### SELECTED EXCERPT
━━━
# One Week In - Need Paint Help (not QC issue)



## Pattern (Jan 21, 2018)

I bought a used 2017 Cruze with 7k miles. Got a good deal, excited. Went to the DMV today. While there, the sheriff comes in (no kidding), and asks everyone, "Who has a brand new Cruze?" I had just lost a Sonic to an accident, so I said "...I do." His response, "Well, it's not new anymore." 

Yikes. Bleargh. Meh. My son and I went out to check out what happened. Turns out, it's not so bad. Seems she had it in neutral and didn't apply the brake, and rolled into my car. In fact, I couldn't see any damage out there. The driver of the car (some young girl that had her father with her) apologized profusely. Since there was some salt and dirt, I told her I'd give it a wash and let her know if there's any damage. I got her info and left (after paying sales tax - salt in the wound). 

I washed my 6 day old car in the garage - at least the part of the bumper she bumped. I found a couple scratches that were smaller than an eraser head. While I have her info, the thought of going through another insurance claim (I bought this Cruze with $$ from a totaled Sonic) makes me cringe.
━━━
### DATA SEGMENT
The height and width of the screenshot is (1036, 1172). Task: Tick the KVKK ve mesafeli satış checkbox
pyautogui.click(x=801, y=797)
━━━
### PROBLEMS TO SOLVE
1 – For each statement, say yes or no depending on whether the Cruze post agrees with it, and quote the words from the post that decide it. (a) The Cruze had 7k miles on it when it was bought. (b) The other driver was alone in her car. (c) The scratches were larger than an eraser head.
2 – Write out the stretch of the Cruze post from "I bought a used" through "in the wound).".
3 – Continue the Cruze post from the point where it stops.
The data is separate from the Cruze post.

### PER-TASK ANSWERS
1 –
(a) Yes: "I bought a used 2017 Cruze with 7k miles."
(b) No: "some young girl that had her father with her"
(c) No: "I found a couple scratches that were smaller than an eraser head."

2 –
I bought a used 2017 Cruze with 7k miles. Got a good deal, excited. Went to the DMV today. While there, the sheriff comes in (no kidding), and asks everyone, "Who has a brand new Cruze?" I had just lost a Sonic to an accident, so I said "...I do." His response, "Well, it's not new anymore." 

Yikes. Bleargh. Meh. My son and I went out to check out what happened. Turns out, it's not so bad. Seems she had it in neutral and didn't apply the brake, and rolled into my car. In fact, I couldn't see any damage out there. The driver of the car (some young girl that had her father with her) apologized profusely. Since there was some salt and dirt, I told her I'd give it a wash and let her know if there's any damage. I got her info and left (after paying sales tax - salt in the wound).

3 –
I was thinking of getting one of those paint pens and handling the details myself. I mean, I like taking care of my cars anyway, and it just shouldn't be that hard. It is really small and hardly noticeable. If the paint's anything like my Sonic, the paint pen may come in handy for years to come. 

So my question is, does anyone have any advice on what paint pens are worthy of getting?


----------



## Snipesy (Dec 7, 2015)

You can use a tooth pick to fill it in, but eh it's not really good enough. My method is to use lots of paint, make a nice blob. Keep it on for a month and then polish it down, or even wet sand. Then put clear coat on for a week or so and repeat the process. You can get very close to factory with this method.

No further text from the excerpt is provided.